True it is that Parliament may pass anything. It may pass prohibition within the next week, but it would not be able to carry out prohibition when legislation went so far beyond anything that the people would stand. The real point is that the Bill is a side attack, a step towards prohibition. It is not an amending Bill. It makes an entirely new law affecting a large number of people who have never before come within the liquor laws and makes them subject to a penalty for a new crime. It is an indirect attack upon a legal trade specially authorised by Parliament—a trade that is certainly controlled, but that is by no means to be controlled in the manner suggested by attacking other trades. Advertising liquids for the public to consume is a perfectly legitimate trade, and that trade objects—I have a mass of documents sent me from all parts of the country—to an outside body having the right to control legitimate traders who have controlled, and are controlling, and can manage, the industry of advertising in the interests of the public at large. They are not quack advertisers. They are responsible business men to whom complaint can be made. There is no precedent for doing what is proposed in this Bill—the Moneylenders Act and the Betting and Lotteries Act are not in the same category—and the Bill is considered to be both unreasonable and unnecessary and a Bill in restraint of trade. There is no reason why the noble Lord with, as I understand, twenty-eight journals devoted to temperance, should use the printed word and deny the use of it to another person who is also selling things legally.

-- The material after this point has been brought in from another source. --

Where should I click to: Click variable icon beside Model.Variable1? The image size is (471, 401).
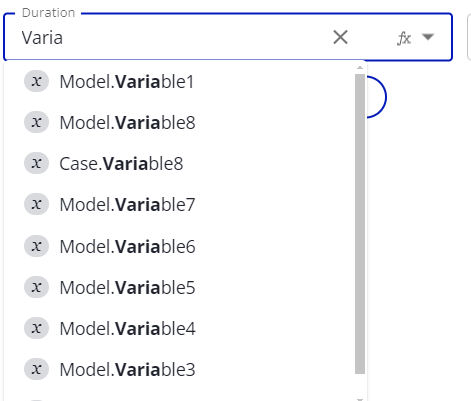(36, 81)
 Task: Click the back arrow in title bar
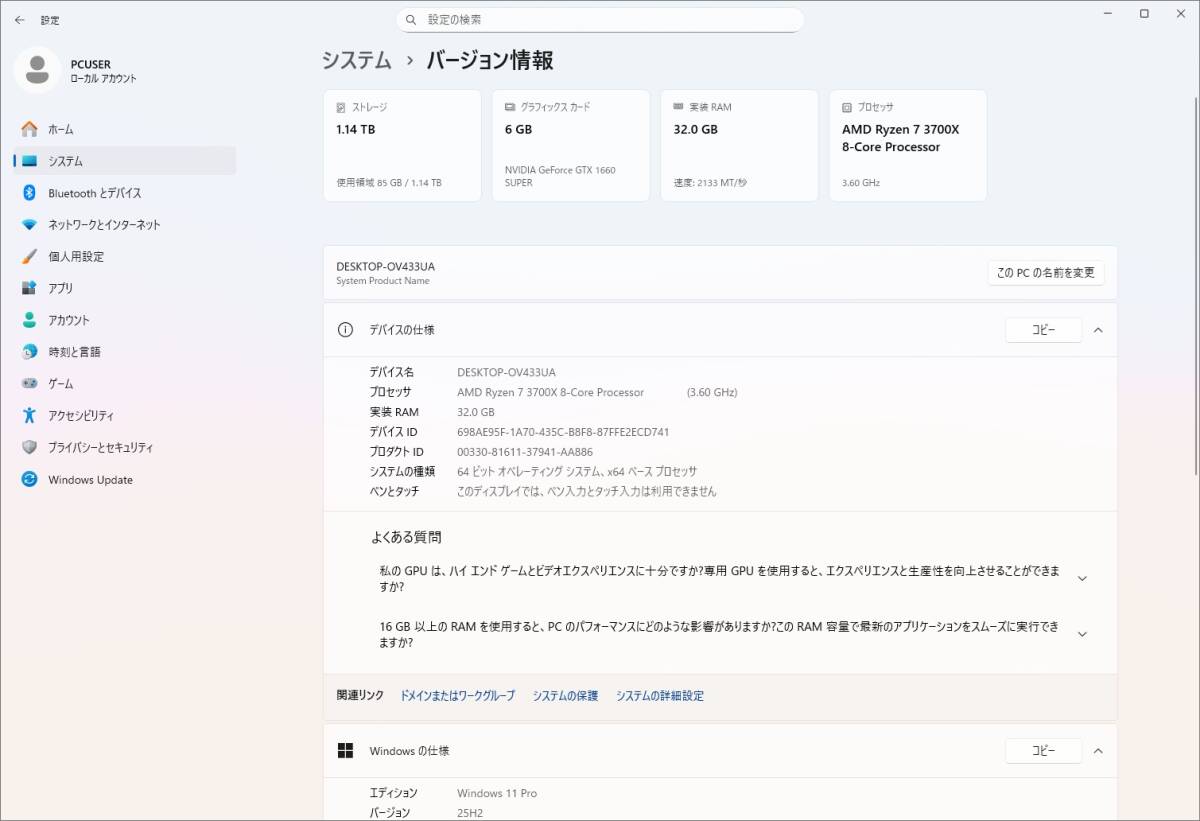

Lastly, this Bill is a restraint upon the public at large. The public are not to be allowed to ascertain the quality of the liquors that may be put before them. They will have the bad and the good put before them, but information of the quality of the goods is to be withheld from them. In the old days various brewers put all sorts of different roots into beer but the advance of science showed that that was of no value to the beer. The investigations of Pasteur revolutionised the whole trade, and the Peel Commission stated that adulteration scarcely existed. In 1873 and in the years shortly following most of the Acts relating to adulteration were repealed. There is a further danger in regard to this Bill. It will really put a bonus upon inferior liquors, and I am not at all sure that if it passed it would not result in some very unwholesome liquors getting on to the market. Certainly no new kind of liquor would get any market at all; it would be unknown. For instance, at the present moment Empire wines are advertised, but if this Bill had been in operation it would not have been possible to introduce them into the market of this country.

For myself I think this Bill is a bad one. I have no interest in the slightest degree either in the brewing trade or in the advertising trade. Perhaps that is unfortunate for me, but it is a fact. I hope that this Bill will be thrown out in the same way as Bills introduced in 1893 by the late Bishop of London, the late Bishop of Chester and the late Sir William Harcourt, Bills far more happily conceived than that of the noble Lord, were rejected. I do not know whether the noble Lord has thought at all of the great amount of unemployment that would be caused if this Bill were passed. I am advised that twenty-seven different trades would be affected by it.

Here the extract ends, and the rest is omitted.